Rosiglitazone for type 2 diabetes mellitus

Diseases of the heart and blood vessels account for approximately 70% of all mortality in people with diabetes. Compared to their non-diabetic counterparts the relative risk of mortality caused by disorders of the heart and blood vessels is two to three for men and three to four for women with diabetes. Type 2 diabetes is mainly characterised by a reduced ability of the hormone insulin to stimulate glucose uptake in body fat and muscles (insulin resistance) and affects most people suffering from diabetes. Several medications are on the market to treat diabetes, amongst them rosiglitazone as a member of the 'glitazones' reduced risk markers for diseases of the heart and blood vessels. Since the two biggest trials in people with type 2 diabetes showed that improved blood glucose alone is not enough to reduce the risk of the above mentioned diseases we looked for longer-term studies investigating 24 weeks as a minimum of rosiglitazone treatment on patient-oriented outcomes. As patient-oriented outcomes we defined mortality, complications of diabetes, side effects of the medication, health-related quality of life, costs and metabolic control (lowering of blood glucose to near normal levels).

Eighteen trials randomised 3888 people to rosiglitazone therapy. The longest duration of rosiglitazone treatment was four years, most trials lasted around half a year. Unfortunately, the published studies of at least 24 weeks rosiglitazone treatment in people with type 2 diabetes mellitus did not provide relevant evidence that patient-oriented outcomes are positively influenced by this agent. The chance of developing oedema was approximately doubled, the risk of cardiovascular diseases increased. The single large randomised controlled trial showed evidence of raised cardiovascular risk after rosiglitazone treatment. Moreover, new safety data show increased numbers of broken bones in women. This finding was published years after approval of this agent by drug regulatory authorities. New ways of exploring drug effects, for example by early long-term studies in many people, as well as public access to all safety data of published and unpublished investigations have to be established.

Authors' conclusions: 

New studies should focus on patient-oriented outcomes to clarify the benefit-risk ratio of rosiglitazone therapy. Safety data and adverse events of all investigations (published and unpublished) should be made available to the public.

Read the full abstract...

Diabetes has long been recognised as a strong, independent risk factor for cardiovascular disease, a problem which accounts for approximately 70% of all mortality in people with diabetes. Prospective studies show that compared to their non-diabetic counterparts, the relative risk of cardiovascular mortality for men with diabetes is two to three and for women with diabetes is three to four. The two biggest trials in type 2 diabetes, the United Kingdom Prospective Diabetes Study (UKPDS) and the University Group Diabetes Program (UGDP) study did not reveal a reduction of cardiovascular endpoints through improved metabolic control. Theoretical benefits of the peroxisome proliferator activated receptor gamma (PPAR-gamma) activator rosiglitazone on endothelial function and cardiovascular risk factors might result in fewer macrovascular disease events in people with type 2 diabetes mellitus.


To assess the effects of rosiglitazone in the treatment of type 2 diabetes.

Search strategy: 

Studies were obtained from computerised searches of MEDLINE, EMBASE and The Cochrane Library.

Selection criteria: 

Studies were included if they were randomised controlled trials in adult people with type 2 diabetes mellitus and had a trial duration of at least 24 weeks.
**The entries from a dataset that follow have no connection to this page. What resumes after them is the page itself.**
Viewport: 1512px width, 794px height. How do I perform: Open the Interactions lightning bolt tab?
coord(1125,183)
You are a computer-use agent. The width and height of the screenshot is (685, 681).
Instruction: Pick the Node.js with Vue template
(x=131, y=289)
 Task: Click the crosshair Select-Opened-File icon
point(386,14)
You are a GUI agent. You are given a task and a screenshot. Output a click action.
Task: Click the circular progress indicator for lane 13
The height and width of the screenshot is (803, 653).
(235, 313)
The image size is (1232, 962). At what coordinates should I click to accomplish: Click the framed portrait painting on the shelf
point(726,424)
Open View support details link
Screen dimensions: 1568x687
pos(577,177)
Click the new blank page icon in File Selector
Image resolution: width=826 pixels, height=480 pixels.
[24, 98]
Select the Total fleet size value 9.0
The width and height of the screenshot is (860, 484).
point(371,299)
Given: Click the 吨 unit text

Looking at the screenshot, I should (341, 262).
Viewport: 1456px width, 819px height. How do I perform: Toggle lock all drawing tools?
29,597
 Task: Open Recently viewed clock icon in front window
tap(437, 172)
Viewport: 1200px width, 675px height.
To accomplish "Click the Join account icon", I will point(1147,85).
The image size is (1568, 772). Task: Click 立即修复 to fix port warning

Data collection and analysis: 

Two authors independently assessed trial quality and extracted data. Pooling of studies by means of fixed-effects meta-analysis could be performed for adverse events only.

Main results: 

Eighteen trials which randomised 3888 people to rosiglitazone treatment were identified. Longest duration of therapy was four years with a median of 26 weeks. Published studies of at least 24 weeks rosiglitazone treatment in people with type 2 diabetes mellitus did not provide evidence that patient-oriented outcomes like mortality, morbidity, adverse effects, costs and health-related quality of life are positively influenced by this compound. Metabolic control measured by glycosylated haemoglobin A1c (HbA1c) as a surrogate endpoint did not demonstrate clinically relevant differences to other oral antidiabetic drugs. Occurrence of oedema was significantly raised (OR 2.27, 95% confidence interval (CI) 1.83 to 2.81). The single large RCT (ADOPT - A Diabetes Outcomes Progression Trial) indicated increased cardiovascular risk. New data on raised fracture rates in women reveal extensive action of rosiglitazone in various body tissues.